Restructuring CentOS Container Pipeline using OpenShift

In this post I’m going to talk about why we are restructuing the CentOS Container Pipeline service and how OpenShift is key to it. There’s bunch of material available on the Internet so I don’t really need to write about OpenShift.

I gave a talk at DevConf.cz about our service and got some great feedback. Most common feedback was that such a service would be immensely useful to the opensource community. But deep down, I knew that it’s not possible to scale the current implementation of service to serve a large community. It needed a rejig to be useful to the users and not a pain in bad places for its administrators! 😉

What does the service do? Link to heading

Before I talk about the issues and how we’re handling them in new implementation, I’ll quickly jot down the features of the service.

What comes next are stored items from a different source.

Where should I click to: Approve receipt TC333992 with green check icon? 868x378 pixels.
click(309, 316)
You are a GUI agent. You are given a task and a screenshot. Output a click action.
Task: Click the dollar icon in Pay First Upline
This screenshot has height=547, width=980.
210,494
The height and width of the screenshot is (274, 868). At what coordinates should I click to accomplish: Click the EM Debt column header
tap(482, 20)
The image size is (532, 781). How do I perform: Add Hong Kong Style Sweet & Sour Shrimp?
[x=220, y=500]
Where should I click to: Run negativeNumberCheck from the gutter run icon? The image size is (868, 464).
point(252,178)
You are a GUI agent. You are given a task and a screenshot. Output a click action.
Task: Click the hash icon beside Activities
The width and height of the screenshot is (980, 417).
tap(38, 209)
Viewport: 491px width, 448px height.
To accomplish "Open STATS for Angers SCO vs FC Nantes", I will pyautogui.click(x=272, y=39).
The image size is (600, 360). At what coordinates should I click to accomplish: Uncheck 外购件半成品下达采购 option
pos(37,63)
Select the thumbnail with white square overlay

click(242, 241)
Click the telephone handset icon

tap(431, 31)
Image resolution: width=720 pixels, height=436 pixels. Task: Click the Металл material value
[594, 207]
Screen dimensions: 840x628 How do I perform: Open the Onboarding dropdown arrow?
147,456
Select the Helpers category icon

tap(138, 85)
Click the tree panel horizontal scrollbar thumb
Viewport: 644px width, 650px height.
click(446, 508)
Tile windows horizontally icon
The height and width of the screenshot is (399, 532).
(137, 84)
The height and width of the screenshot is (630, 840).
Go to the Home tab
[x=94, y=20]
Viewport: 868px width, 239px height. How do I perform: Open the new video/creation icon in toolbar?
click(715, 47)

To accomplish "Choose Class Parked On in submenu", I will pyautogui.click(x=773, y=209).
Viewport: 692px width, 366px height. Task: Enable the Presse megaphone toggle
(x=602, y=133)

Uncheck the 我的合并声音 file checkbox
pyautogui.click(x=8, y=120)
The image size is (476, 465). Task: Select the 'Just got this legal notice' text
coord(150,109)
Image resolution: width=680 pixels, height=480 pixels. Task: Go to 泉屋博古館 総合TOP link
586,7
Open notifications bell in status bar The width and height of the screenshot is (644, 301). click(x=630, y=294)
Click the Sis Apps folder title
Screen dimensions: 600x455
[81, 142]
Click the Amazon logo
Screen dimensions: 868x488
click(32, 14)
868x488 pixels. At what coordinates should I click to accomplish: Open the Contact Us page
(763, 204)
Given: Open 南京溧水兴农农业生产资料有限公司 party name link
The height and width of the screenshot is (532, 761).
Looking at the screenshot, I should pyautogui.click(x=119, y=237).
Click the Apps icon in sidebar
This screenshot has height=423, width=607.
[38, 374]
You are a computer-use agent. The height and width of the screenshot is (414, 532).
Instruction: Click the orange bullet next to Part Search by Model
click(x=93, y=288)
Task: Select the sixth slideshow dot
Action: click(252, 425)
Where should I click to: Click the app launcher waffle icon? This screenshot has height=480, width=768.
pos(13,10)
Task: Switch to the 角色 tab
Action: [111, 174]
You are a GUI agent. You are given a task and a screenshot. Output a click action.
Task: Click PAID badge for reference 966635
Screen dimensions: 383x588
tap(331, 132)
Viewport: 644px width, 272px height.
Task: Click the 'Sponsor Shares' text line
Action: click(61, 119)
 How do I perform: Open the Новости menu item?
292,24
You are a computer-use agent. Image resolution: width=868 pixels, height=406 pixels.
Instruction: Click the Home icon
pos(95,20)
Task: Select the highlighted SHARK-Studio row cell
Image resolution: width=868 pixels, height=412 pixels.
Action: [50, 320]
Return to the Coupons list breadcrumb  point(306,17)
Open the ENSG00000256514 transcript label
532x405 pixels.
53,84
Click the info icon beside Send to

Pre-build the artifacts/binaries to be added to the container image
Lint the Dockerfile for adherence to best practices
Build the container image
Scan the image for:
- list RPM updates
- list updates for packages installed via other package managers:
  - npm
  - pip
  - gem
- check integrity of RPM content (using rpm -Va)
- point out capabilities of container created off the resulting image by examining RUN label in Dockerfile
Weekly scanning of the container images using above scanners
Automatic rebuild of container image when the git repo is modified
Parent-child relationship between images to automatically trigger rebuild of child image when parent image gets updated
Repo tracking to automatically rebuild the container image in event of an RPM getting updated in any of its configured repos

Issues with the old implemention Link to heading

Our old implementation of service has a lot of plumbing. There are workers written for most of the features mentioned above.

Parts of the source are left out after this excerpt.